Guided part

1:

Read in the gapminder_clean.csv data as a tibble using read_csv.

2:

Filter the data to include only rows where Year is 1962 and then make a scatter plot comparing ‘CO2 emissions (metric tons per capita)’ and gdpPercap for the filtered data.

We can see that, as expected, there was a very high, positive correlation between CO2 emissions and GDP per capita in 1962.

3:

On the filtered data, calculate the pearson correlation of ‘CO2 emissions (metric tons per capita)’ and gdpPercap. What is the Pearson R value and associated p value?

The spearman correlation coefficient is `0.9128636`.

4:

On the unfiltered data, answer “In what year is the correlation between ‘CO2 emissions (metric tons per capita)’ and gdpPercap the strongest?” Filter the dataset to that year for the next step…

The year with the strongest correlation between GDP per capita and CO2 emissions per capita is `2002`, with a Spearman correlation coefficient of `0.94`. We can observe the trend in the following figure:

5:

Using plotly, create an interactive scatter plot comparing ‘CO2 emissions (metric tons per capita)’ and gdpPercap, where the point size is determined by pop (population) and the color is determined by the continent. You can easily convert any ggplot plot to a plotly plot using the ggplotly() command.

We can see that African, American and Asian countries are at the bottom in both emissions and GDP per capita. European countries, with some exception, are more rich and carbonic anhydride emitting.The two American outliers must be Canada and the United States of America.

Unguided part

1:

What is the relationship between continent and ‘Energy use (kg of oil equivalent per capita)’? (stats test needed)

Before applying a statistical test we will visualize the distribution of energy use in each continent through the use of boxplots. We have used only the values for 2007 for the amount of outliers to be readily interpretable. You can hover your mose over a point in the interactive graph to see which country it is representing.

Europe and Oceania are the most energy consuming countries, followed by Asia and the Americas. Asian outliers are rich countries, due to oil or otherwise. The three clear American outliers are the two rich North American countries and the industry intensive Trinidad & Tobago. Africa presents the lower values, with South Africa and resource rich Lybia and Equatorial Guinea as outliers.

If the data are normally distributed and homoscedastic, an ANOVA test would be appropriate. Let’s check those assumptions.

Only Oceania seems to be normally distributed. The null hypothesis (normality) is rejected. We shall thus use the Kruskal-Wallis test.

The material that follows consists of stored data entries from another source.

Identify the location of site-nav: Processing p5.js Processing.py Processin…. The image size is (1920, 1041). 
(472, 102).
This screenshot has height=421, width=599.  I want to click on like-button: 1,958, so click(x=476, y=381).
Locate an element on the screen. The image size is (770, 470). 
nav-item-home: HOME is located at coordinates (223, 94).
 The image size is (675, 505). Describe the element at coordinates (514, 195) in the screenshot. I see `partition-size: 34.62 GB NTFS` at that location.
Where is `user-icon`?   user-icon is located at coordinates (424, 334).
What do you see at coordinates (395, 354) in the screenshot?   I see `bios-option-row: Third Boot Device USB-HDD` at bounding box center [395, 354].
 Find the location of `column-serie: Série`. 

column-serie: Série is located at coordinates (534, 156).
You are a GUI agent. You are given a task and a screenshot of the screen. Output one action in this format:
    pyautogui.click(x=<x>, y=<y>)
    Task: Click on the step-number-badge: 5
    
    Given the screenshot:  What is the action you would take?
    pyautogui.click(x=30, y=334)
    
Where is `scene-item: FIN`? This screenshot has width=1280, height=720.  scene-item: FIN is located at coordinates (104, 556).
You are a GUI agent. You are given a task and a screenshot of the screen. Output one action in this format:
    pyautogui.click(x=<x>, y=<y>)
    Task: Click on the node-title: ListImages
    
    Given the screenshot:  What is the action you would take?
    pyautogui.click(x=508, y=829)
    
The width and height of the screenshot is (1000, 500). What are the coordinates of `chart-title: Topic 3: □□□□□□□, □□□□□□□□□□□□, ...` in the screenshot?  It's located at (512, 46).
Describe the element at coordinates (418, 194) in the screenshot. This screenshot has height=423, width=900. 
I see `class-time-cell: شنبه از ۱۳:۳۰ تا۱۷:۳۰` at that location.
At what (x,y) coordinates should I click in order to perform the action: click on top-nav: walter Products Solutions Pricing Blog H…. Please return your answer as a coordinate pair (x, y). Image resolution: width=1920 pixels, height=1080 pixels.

The null hypothesis (equality of means) `is rejected`.

This test only refutes the hypothesis that all means are equal but doesn’t tell us if the difference between two specific continents is significative. In order to ascertain that we used a Dunn test, which showed that all differences were significant except for the differences between Asia and the Americas and Europe and Oceania.

2:

Is there a significant difference between Europe and Asia with respect to ‘Imports of goods and services (% of GDP)’ in the years after 1990? (stats test needed)

As in the previous section, we will visualize before applying a statistical test:

In the graph we can see that mean European country imports as % of GDP have been growing faster than mean Asian country imports as % of GDP, almost converging in 2007.

We will plot an histogram in order to see whether there is obvious non-normality.

Data for Europe is clearly not normally distributed, so we will use the Wilcoxon non-parametric test.

The null hypothesis (equality of mean imports as a % of GDP between Europe & Asia) is `Accepted`.

3:

What is the country (or countries) that has the highest ‘Population density (people per sq. km of land area)’ across all years? (i.e., which country has the highest average ranking in this category across each time point in the dataset?)

`Macao SAR, China` was the country with a highest average population density ranking.

4:

What country (or countries) has shown the greatest increase in ‘Life expectancy at birth, total (years)’ since 1962?

The country featuring the greatest increase of life expectancy at birth in the 1962-2007 period was `Maldives`, with an increase of `36.9161463` years.